Exercise: Leaving all pictures out, output exactly and only the line containing "Task: Select the octagon X close icon" and the lines that follow it to the end of the material below.

Given entries:
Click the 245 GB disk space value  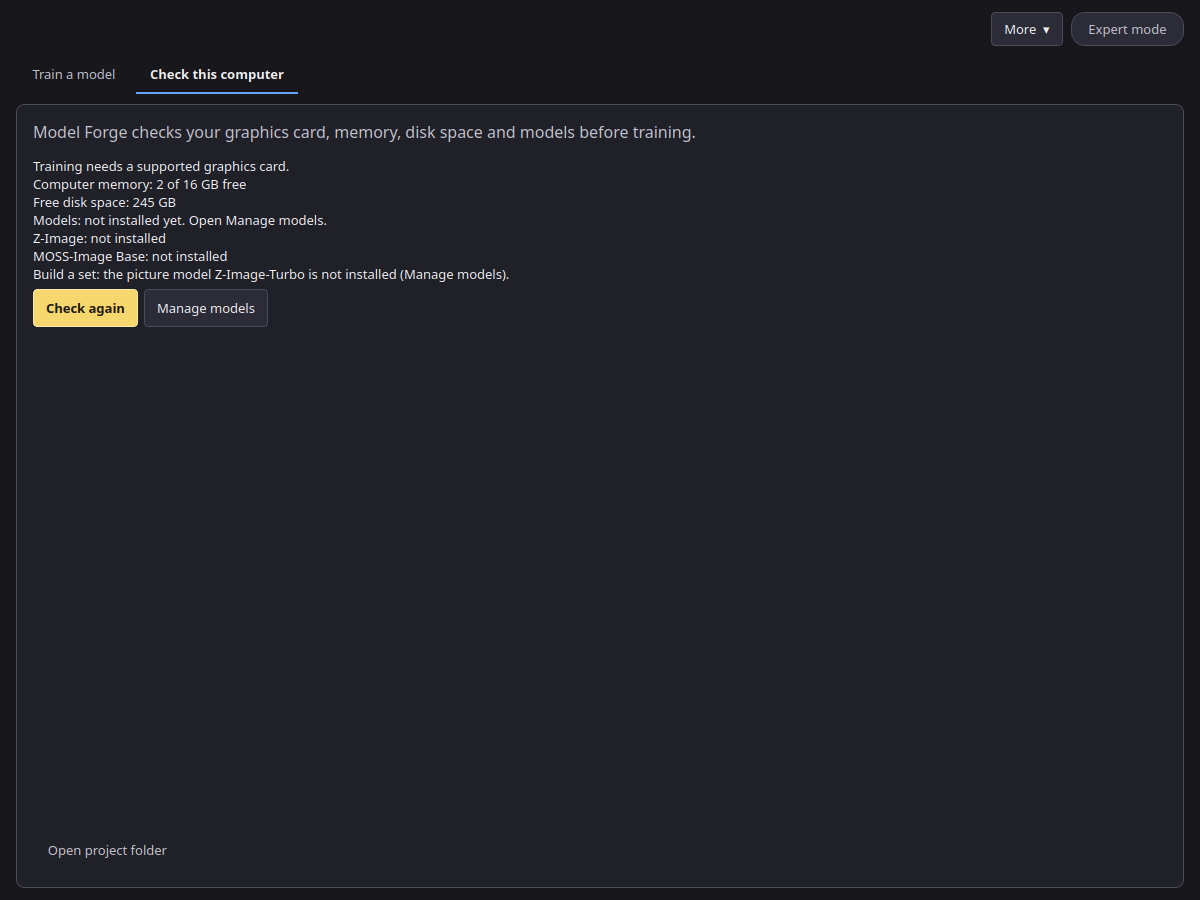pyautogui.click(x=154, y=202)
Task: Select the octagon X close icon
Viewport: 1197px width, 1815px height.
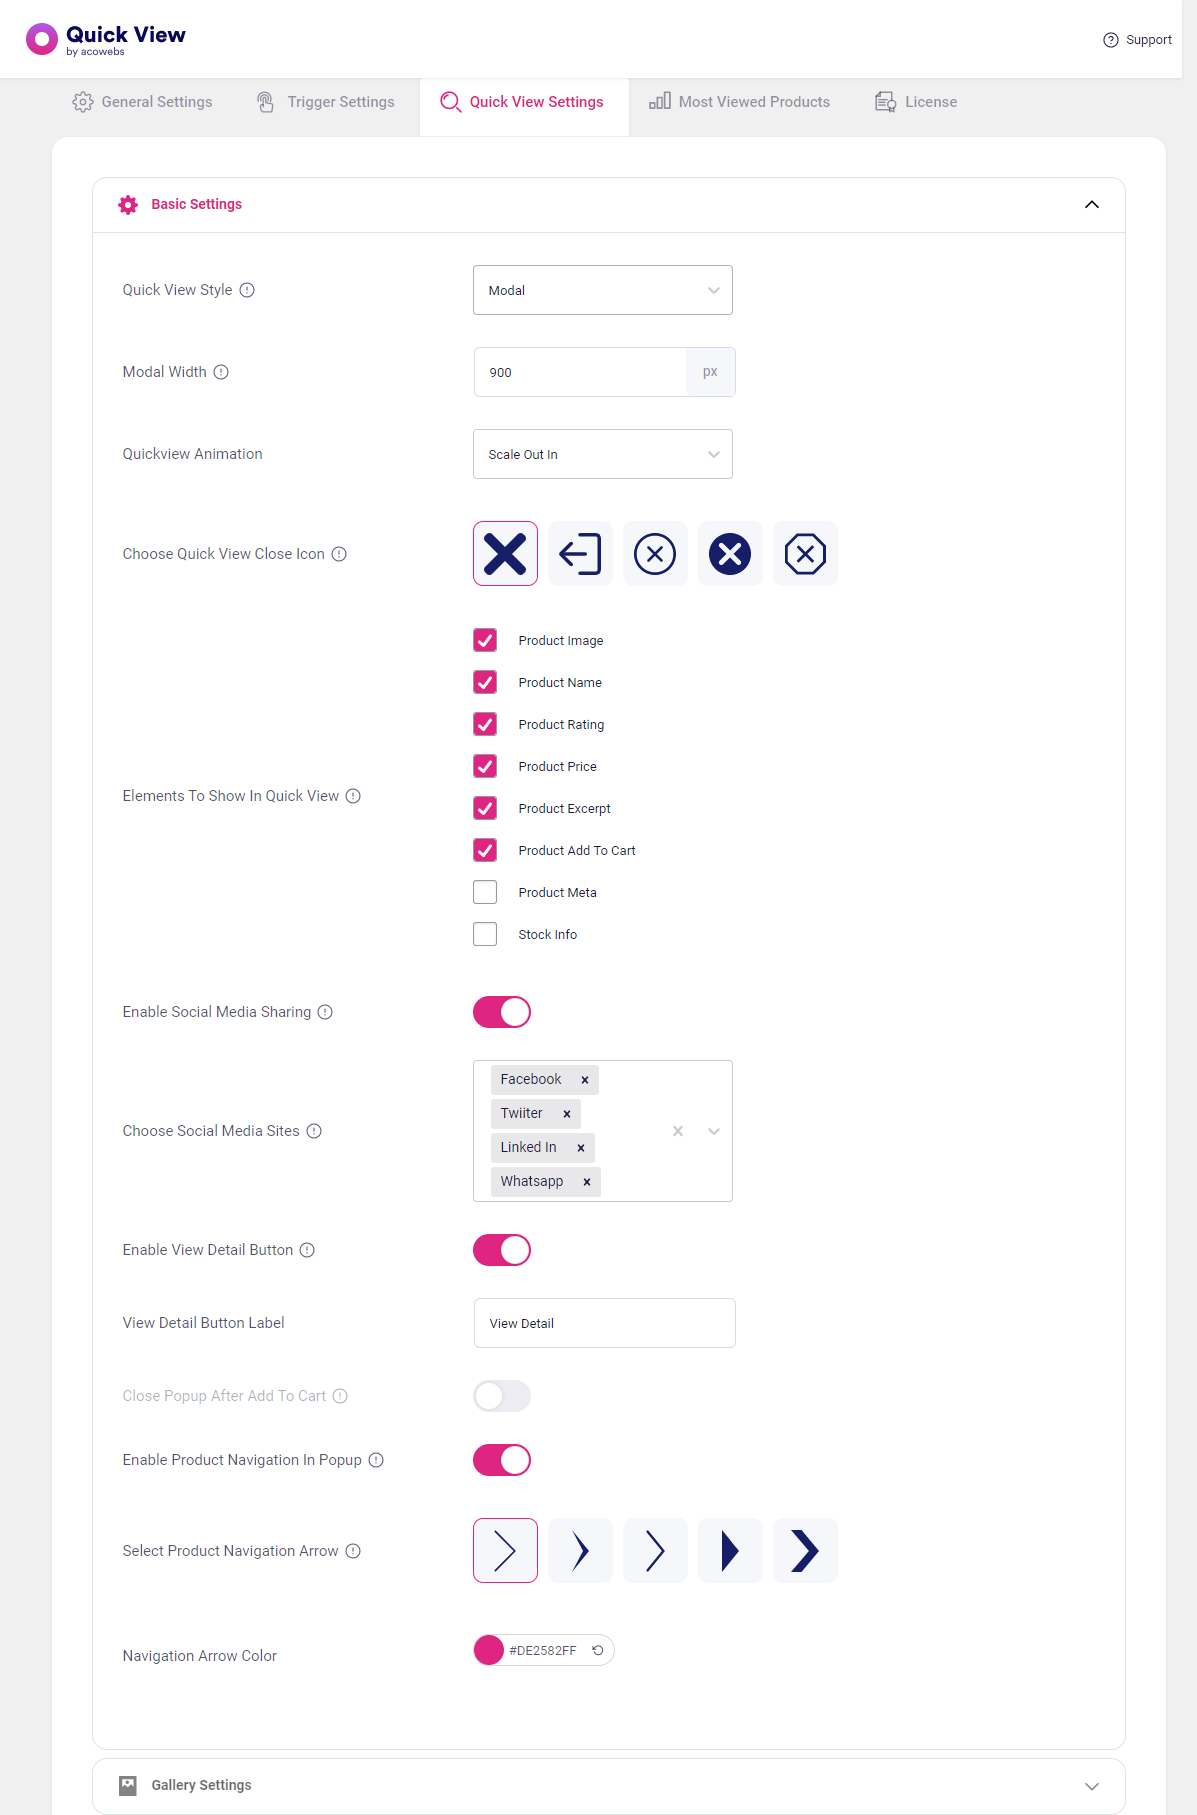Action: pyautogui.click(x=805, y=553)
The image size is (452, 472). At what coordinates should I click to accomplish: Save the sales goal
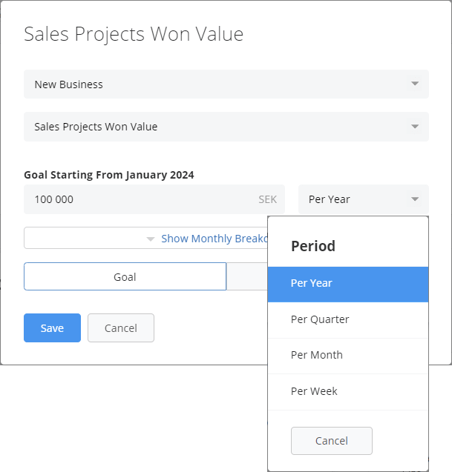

Answer area:
Task: Select the octagon X close icon
Viewport: 1197px width, 1815px height.
Action: pyautogui.click(x=805, y=553)
The image size is (452, 472). At what coordinates should I click to accomplish: Save the sales goal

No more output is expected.